Scripting for Designers
I started a kerfuffle on the subject of designers writing scripts. Since my original post was more about our experience with Lua than about scripting for designers I thought I would collect what I’ve already written in everyone else’s comment thread in one place.
Raph believes that designers should know how to write scripts. I agree completely. Games are more about algorithms than they are about art, sound, or databases, and knowing how to code at some level is going to help any system designer immensely. It will allow them to communicate with programmers more effectively, it will make their designs fit better within existing game or technical systems, and it will improve the quality of their designs overall.
Where I draw the line, however, is at actually shipping those designer-written scripts with the game. They are a fine prototyping mechanism, incredibly useful at creating gobs of data, and a brilliant simulation mechanism. Designer scripts are also often slower, more obtuse, and less maintainable than the equivalent script (or code) written by a professional programmer.
Does that mean I think designers have some mental deficiency that makes them write crappy code? Of course not. While there are some basic concepts of programming that require a certain talent to grok (pointers, branches, order of algorithms) by and large most scripting designers have that talent. What they lack is the experience required to write code that you can keep running for years on end. Programmers spend all day, every day on the subject of how to quickly write maintainable code that runs well. For designers, it’s at best a sideline. We put our programmers though a hard-core technical interview to try to determine if we want to put up with their code. Any designer who can pass that interview is welcome to write production code in my book.
A much better approach is to provide a rich mechanism for driving game logic with data and give designers reasonable tools to manipulate that data. That doesn’t mean designers are reduced to inputting tables of numbers. The data-driven systems we use in Pirates allow designers to add entire new game systems by combining existing building blocks. We also work closely with the designers to implement new blocks for them on a regular basis.
Damion mentioned that schedule constraints often lead to programmers changing their tune when it comes to designers writing scripts. Tight schedules are why we integrated Lua in the first place. I thought it would let us take advantage of the people in the office who were less overloaded to write some of the game. My current position on designer scripting is a direct result of that Lua integration.
One thing I discounted in the “let’s get some designers to write some scripts” approach was how valuable the designer’s time is. In most cases it’s easier to build a new system using our data-driven system than it would have been to implement the same system in Lua. When using data isn’t easier, a day or two of a programmer’s time can usually make it so. Our system design team is even more critically understaffed than our programming team, and by using data instead of code we can save them time.

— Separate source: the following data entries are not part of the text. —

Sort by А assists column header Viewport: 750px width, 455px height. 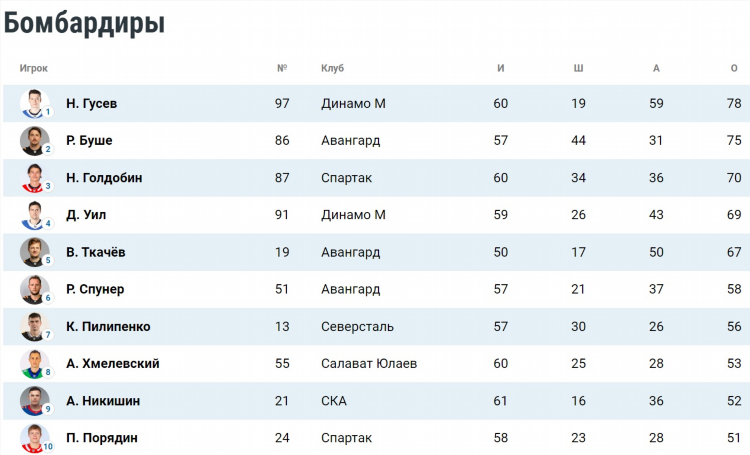(656, 68)
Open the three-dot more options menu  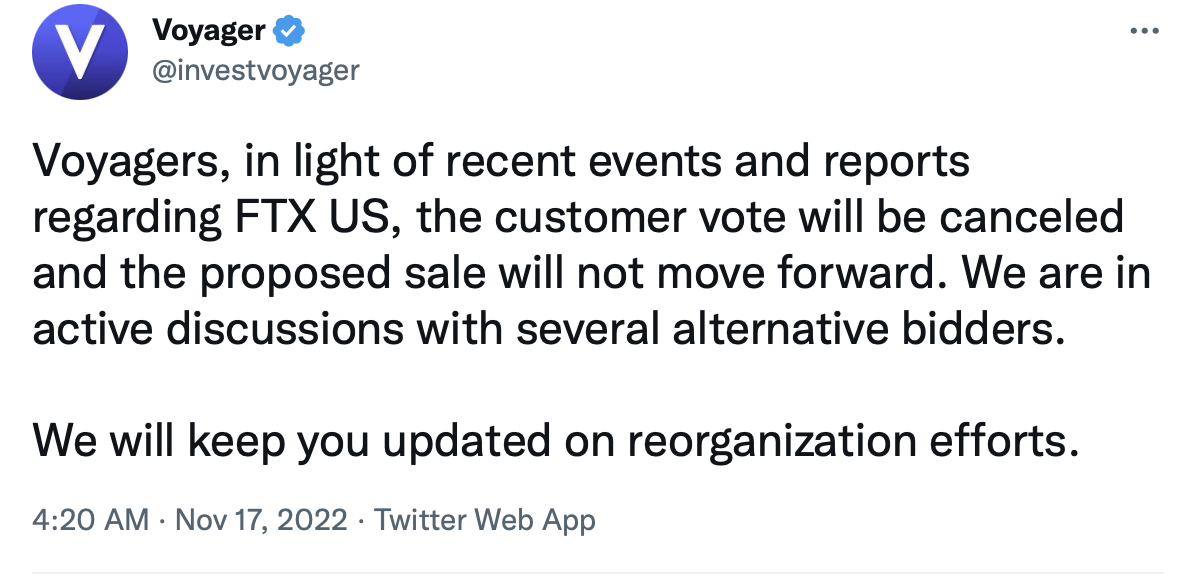pos(1143,30)
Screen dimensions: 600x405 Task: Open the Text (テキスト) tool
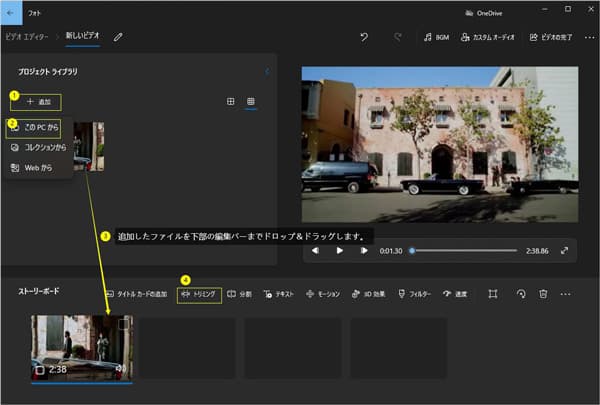(x=281, y=294)
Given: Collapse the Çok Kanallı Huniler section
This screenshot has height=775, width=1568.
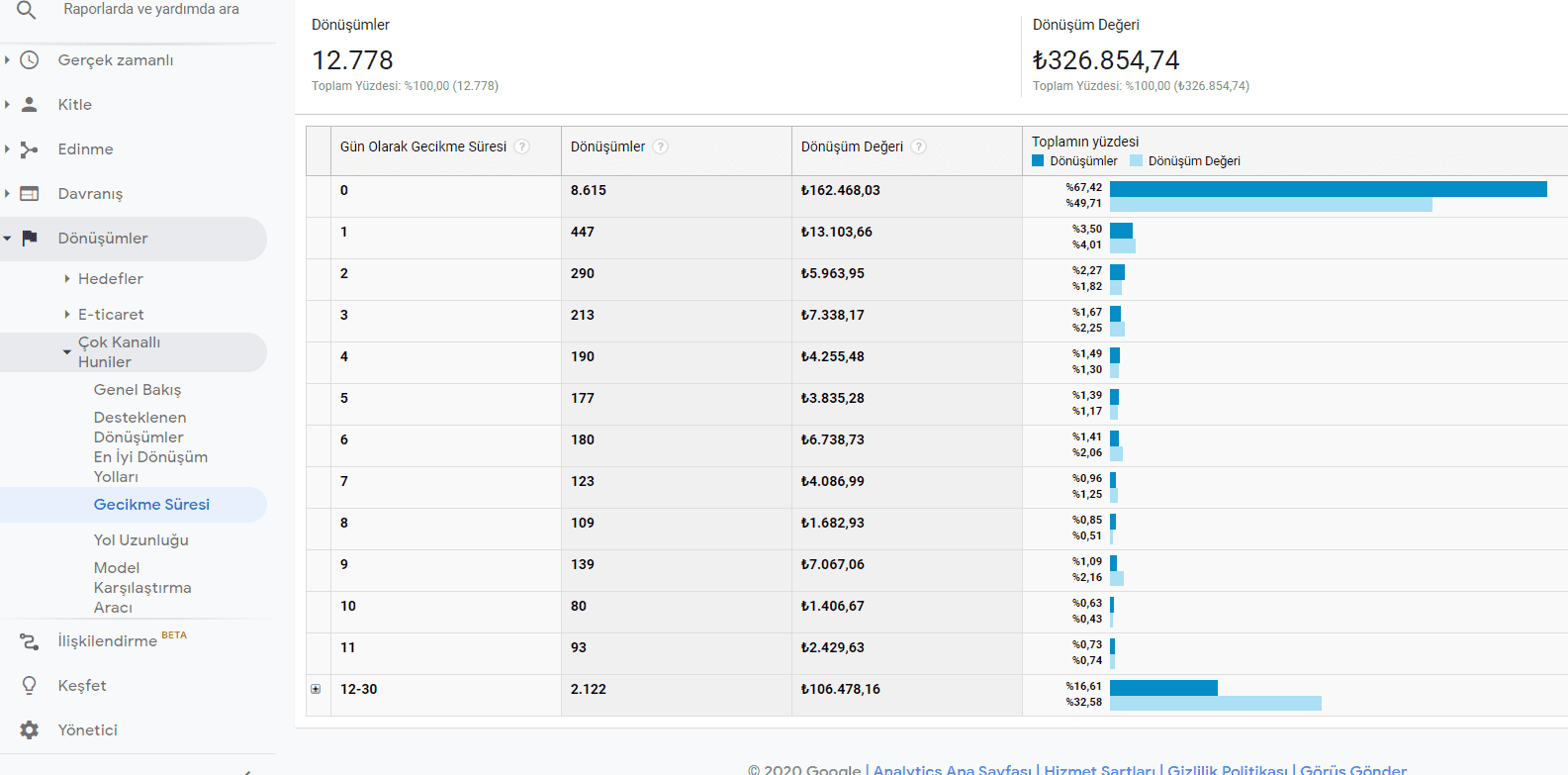Looking at the screenshot, I should pyautogui.click(x=67, y=352).
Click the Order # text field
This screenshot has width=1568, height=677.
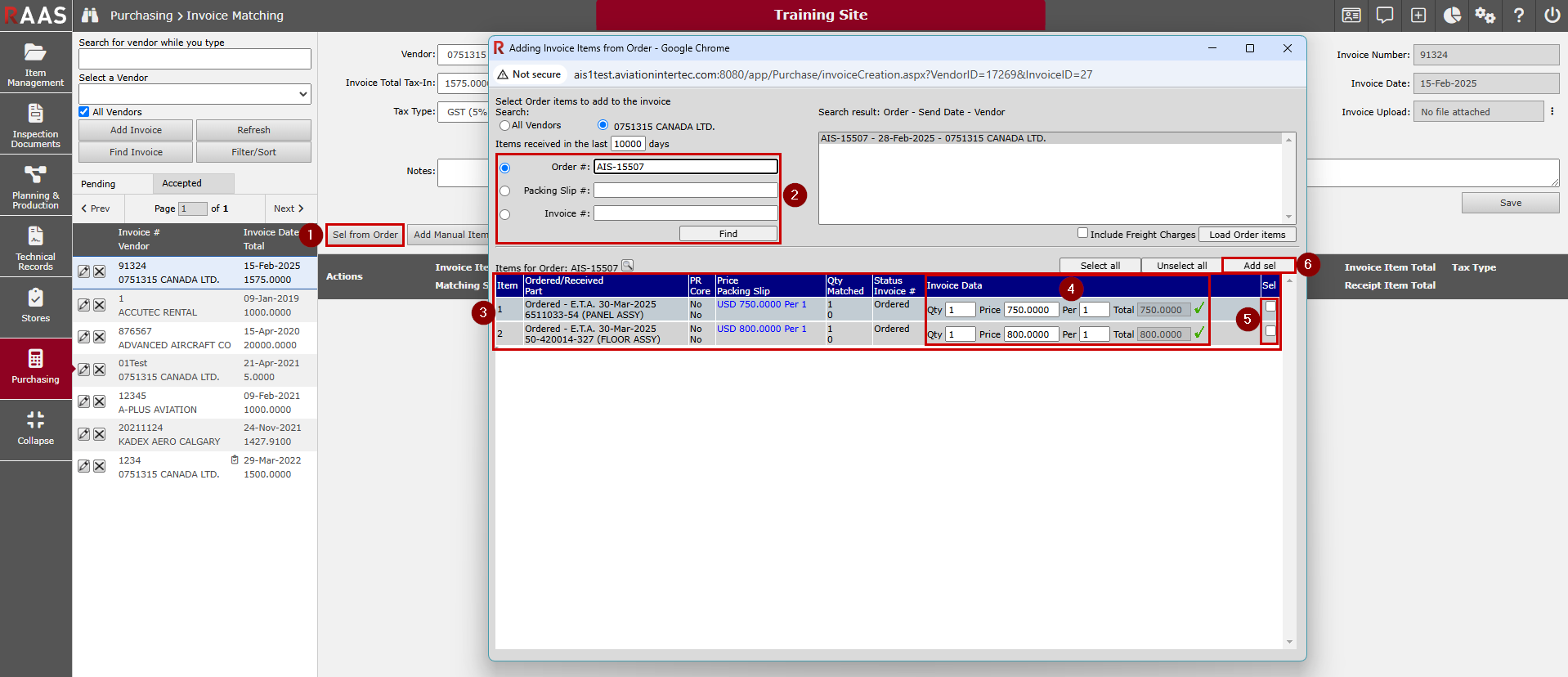coord(685,167)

Just about everyone has said, “It depends on your situation.” It certainly does. If you have a team of 5 and your lead designer is also your junior programmer, you would probably be well served to have that designer writing production code. In a more general case with more specialization among your staff, it’s a bad idea to plan on all your design hires having that level of programming ability. And if you reject all designers who don’t meet some minimum programming skill level you may find it hard to hire designers.
All in all, the Great Designer Script Debate of ’07 has been great. It’s nice to take a break from whining about how many users Second Life doesn’t have or how raid content in WoW is the best/worst thing to ever happen to MMOs. Who’s going to kick off the next kerfuffle?